# Task instructions:
Repeat all entries below exactly as shown.

[[ Records supplied, beginning ]]

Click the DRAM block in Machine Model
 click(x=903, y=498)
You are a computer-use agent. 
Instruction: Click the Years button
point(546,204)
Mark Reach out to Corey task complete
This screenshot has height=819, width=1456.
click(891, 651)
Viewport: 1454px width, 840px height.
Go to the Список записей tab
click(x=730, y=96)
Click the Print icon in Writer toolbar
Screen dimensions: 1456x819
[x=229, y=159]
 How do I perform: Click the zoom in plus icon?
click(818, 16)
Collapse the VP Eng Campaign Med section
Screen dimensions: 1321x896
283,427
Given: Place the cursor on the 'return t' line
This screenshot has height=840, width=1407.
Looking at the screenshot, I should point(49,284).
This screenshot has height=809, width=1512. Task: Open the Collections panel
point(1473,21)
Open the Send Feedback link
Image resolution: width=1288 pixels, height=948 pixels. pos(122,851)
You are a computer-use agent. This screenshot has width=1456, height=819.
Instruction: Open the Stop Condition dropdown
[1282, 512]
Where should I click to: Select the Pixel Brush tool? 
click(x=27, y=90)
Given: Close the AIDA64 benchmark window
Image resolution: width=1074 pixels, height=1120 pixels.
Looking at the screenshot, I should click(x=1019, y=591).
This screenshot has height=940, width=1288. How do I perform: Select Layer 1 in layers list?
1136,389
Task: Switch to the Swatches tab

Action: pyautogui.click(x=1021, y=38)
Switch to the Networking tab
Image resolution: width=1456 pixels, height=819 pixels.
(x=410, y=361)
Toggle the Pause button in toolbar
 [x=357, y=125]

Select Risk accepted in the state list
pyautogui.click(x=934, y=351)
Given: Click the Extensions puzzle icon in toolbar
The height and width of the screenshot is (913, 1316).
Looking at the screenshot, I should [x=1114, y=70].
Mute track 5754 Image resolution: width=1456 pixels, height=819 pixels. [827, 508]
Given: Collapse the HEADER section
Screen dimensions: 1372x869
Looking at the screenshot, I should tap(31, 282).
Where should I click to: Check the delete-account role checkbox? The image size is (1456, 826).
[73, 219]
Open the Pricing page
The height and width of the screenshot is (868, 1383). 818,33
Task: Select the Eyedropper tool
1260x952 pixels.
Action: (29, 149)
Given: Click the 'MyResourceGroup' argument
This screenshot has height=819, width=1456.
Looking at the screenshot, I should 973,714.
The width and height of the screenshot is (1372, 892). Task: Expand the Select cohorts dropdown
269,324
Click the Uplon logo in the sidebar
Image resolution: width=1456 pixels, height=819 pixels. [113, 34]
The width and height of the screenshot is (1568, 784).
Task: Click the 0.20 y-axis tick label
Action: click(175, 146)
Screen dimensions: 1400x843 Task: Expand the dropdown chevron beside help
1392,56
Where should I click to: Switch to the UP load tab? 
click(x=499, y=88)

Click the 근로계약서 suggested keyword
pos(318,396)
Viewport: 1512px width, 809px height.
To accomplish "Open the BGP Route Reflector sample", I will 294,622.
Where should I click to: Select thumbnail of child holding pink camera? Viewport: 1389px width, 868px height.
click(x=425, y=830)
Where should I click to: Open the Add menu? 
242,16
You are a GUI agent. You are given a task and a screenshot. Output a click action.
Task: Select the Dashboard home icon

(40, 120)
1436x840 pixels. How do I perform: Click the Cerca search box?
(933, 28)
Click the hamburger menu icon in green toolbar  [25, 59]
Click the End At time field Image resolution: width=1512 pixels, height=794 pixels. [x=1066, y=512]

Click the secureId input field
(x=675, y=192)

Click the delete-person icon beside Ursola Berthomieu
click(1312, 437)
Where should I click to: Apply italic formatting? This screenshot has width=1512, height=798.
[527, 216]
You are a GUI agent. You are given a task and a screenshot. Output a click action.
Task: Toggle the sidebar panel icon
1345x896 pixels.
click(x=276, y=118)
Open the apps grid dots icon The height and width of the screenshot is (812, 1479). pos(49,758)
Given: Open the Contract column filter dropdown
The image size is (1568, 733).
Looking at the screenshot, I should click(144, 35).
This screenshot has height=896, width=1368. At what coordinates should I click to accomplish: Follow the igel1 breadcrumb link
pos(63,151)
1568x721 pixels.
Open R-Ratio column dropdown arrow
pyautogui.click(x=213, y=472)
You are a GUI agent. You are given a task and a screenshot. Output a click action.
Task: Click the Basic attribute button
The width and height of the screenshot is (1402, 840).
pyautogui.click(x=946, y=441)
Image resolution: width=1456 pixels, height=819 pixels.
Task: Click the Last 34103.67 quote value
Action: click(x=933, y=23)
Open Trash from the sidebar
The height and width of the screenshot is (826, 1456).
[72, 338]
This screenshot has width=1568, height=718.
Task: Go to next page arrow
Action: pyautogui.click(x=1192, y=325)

[[ Records supplied, end ]]

# Solution to this problem:
Click the DRAM block in Machine Model
 click(x=903, y=498)
You are a computer-use agent. 
Instruction: Click the Years button
point(546,204)
Mark Reach out to Corey task complete
This screenshot has height=819, width=1456.
click(891, 651)
Viewport: 1454px width, 840px height.
Go to the Список записей tab
click(x=730, y=96)
Click the Print icon in Writer toolbar
Screen dimensions: 1456x819
[x=229, y=159]
 How do I perform: Click the zoom in plus icon?
click(818, 16)
Collapse the VP Eng Campaign Med section
Screen dimensions: 1321x896
283,427
Given: Place the cursor on the 'return t' line
This screenshot has height=840, width=1407.
Looking at the screenshot, I should point(49,284).
This screenshot has height=809, width=1512. Task: Open the Collections panel
point(1473,21)
Open the Send Feedback link
Image resolution: width=1288 pixels, height=948 pixels. pos(122,851)
You are a computer-use agent. This screenshot has width=1456, height=819.
Instruction: Open the Stop Condition dropdown
[1282, 512]
Where should I click to: Select the Pixel Brush tool? 
click(x=27, y=90)
Given: Close the AIDA64 benchmark window
Image resolution: width=1074 pixels, height=1120 pixels.
Looking at the screenshot, I should click(x=1019, y=591).
This screenshot has height=940, width=1288. How do I perform: Select Layer 1 in layers list?
1136,389
Task: Switch to the Swatches tab

Action: pyautogui.click(x=1021, y=38)
Switch to the Networking tab
Image resolution: width=1456 pixels, height=819 pixels.
(x=410, y=361)
Toggle the Pause button in toolbar
 [x=357, y=125]

Select Risk accepted in the state list
pyautogui.click(x=934, y=351)
Given: Click the Extensions puzzle icon in toolbar
The height and width of the screenshot is (913, 1316).
Looking at the screenshot, I should [x=1114, y=70].
Mute track 5754 Image resolution: width=1456 pixels, height=819 pixels. [827, 508]
Given: Collapse the HEADER section
Screen dimensions: 1372x869
Looking at the screenshot, I should tap(31, 282).
Where should I click to: Check the delete-account role checkbox? The image size is (1456, 826).
[73, 219]
Open the Pricing page
The height and width of the screenshot is (868, 1383). 818,33
Task: Select the Eyedropper tool
1260x952 pixels.
Action: (29, 149)
Given: Click the 'MyResourceGroup' argument
This screenshot has height=819, width=1456.
Looking at the screenshot, I should 973,714.
The width and height of the screenshot is (1372, 892). Task: Expand the Select cohorts dropdown
269,324
Click the Uplon logo in the sidebar
Image resolution: width=1456 pixels, height=819 pixels. [113, 34]
The width and height of the screenshot is (1568, 784).
Task: Click the 0.20 y-axis tick label
Action: click(175, 146)
Screen dimensions: 1400x843 Task: Expand the dropdown chevron beside help
1392,56
Where should I click to: Switch to the UP load tab? 
click(x=499, y=88)

Click the 근로계약서 suggested keyword
pos(318,396)
Viewport: 1512px width, 809px height.
To accomplish "Open the BGP Route Reflector sample", I will 294,622.
Where should I click to: Select thumbnail of child holding pink camera? Viewport: 1389px width, 868px height.
click(x=425, y=830)
Where should I click to: Open the Add menu? 
242,16
You are a GUI agent. You are given a task and a screenshot. Output a click action.
Task: Select the Dashboard home icon

(40, 120)
1436x840 pixels. How do I perform: Click the Cerca search box?
(933, 28)
Click the hamburger menu icon in green toolbar  [25, 59]
Click the End At time field Image resolution: width=1512 pixels, height=794 pixels. [x=1066, y=512]

Click the secureId input field
(x=675, y=192)

Click the delete-person icon beside Ursola Berthomieu
click(1312, 437)
Where should I click to: Apply italic formatting? This screenshot has width=1512, height=798.
[527, 216]
You are a GUI agent. You are given a task and a screenshot. Output a click action.
Task: Toggle the sidebar panel icon
1345x896 pixels.
click(x=276, y=118)
Open the apps grid dots icon The height and width of the screenshot is (812, 1479). pos(49,758)
Given: Open the Contract column filter dropdown
The image size is (1568, 733).
Looking at the screenshot, I should click(144, 35).
This screenshot has height=896, width=1368. At what coordinates should I click to accomplish: Follow the igel1 breadcrumb link
pos(63,151)
1568x721 pixels.
Open R-Ratio column dropdown arrow
pyautogui.click(x=213, y=472)
You are a GUI agent. You are given a task and a screenshot. Output a click action.
Task: Click the Basic attribute button
The width and height of the screenshot is (1402, 840).
pyautogui.click(x=946, y=441)
Image resolution: width=1456 pixels, height=819 pixels.
Task: Click the Last 34103.67 quote value
Action: click(x=933, y=23)
Open Trash from the sidebar
The height and width of the screenshot is (826, 1456).
[72, 338]
This screenshot has width=1568, height=718.
Task: Go to next page arrow
Action: pyautogui.click(x=1192, y=325)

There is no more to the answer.